Problem description → What you return must be the lines of the data that hold the word "Rose".

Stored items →
☆ ☆ ☆

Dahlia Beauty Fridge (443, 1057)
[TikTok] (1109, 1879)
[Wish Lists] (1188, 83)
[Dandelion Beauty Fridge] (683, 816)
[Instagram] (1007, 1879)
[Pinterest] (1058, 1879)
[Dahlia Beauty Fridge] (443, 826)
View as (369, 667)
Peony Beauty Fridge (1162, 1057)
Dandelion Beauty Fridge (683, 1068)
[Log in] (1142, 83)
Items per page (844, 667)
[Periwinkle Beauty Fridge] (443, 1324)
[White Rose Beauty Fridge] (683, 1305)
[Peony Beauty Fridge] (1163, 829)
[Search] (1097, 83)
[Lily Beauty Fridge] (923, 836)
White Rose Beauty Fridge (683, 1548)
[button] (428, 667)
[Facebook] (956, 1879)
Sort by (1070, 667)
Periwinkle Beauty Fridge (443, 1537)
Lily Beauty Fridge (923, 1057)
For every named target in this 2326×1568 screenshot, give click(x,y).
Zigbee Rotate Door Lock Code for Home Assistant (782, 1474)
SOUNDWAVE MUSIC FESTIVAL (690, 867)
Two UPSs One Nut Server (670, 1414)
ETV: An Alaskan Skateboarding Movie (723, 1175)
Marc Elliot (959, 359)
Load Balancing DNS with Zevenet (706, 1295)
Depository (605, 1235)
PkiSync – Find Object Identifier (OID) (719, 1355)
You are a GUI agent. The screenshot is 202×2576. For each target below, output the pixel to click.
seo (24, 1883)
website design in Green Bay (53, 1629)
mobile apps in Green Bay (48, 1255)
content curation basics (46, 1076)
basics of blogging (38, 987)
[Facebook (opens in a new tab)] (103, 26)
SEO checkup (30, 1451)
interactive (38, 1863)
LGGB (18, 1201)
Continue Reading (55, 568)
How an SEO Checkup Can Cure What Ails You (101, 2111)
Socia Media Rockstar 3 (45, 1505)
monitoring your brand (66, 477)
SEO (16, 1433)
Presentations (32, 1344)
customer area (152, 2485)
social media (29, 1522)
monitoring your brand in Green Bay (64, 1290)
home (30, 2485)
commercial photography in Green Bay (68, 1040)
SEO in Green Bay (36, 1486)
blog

☆ ☆ ☆

Output →
[White Rose Beauty Fridge] (683, 1305)
White Rose Beauty Fridge (683, 1548)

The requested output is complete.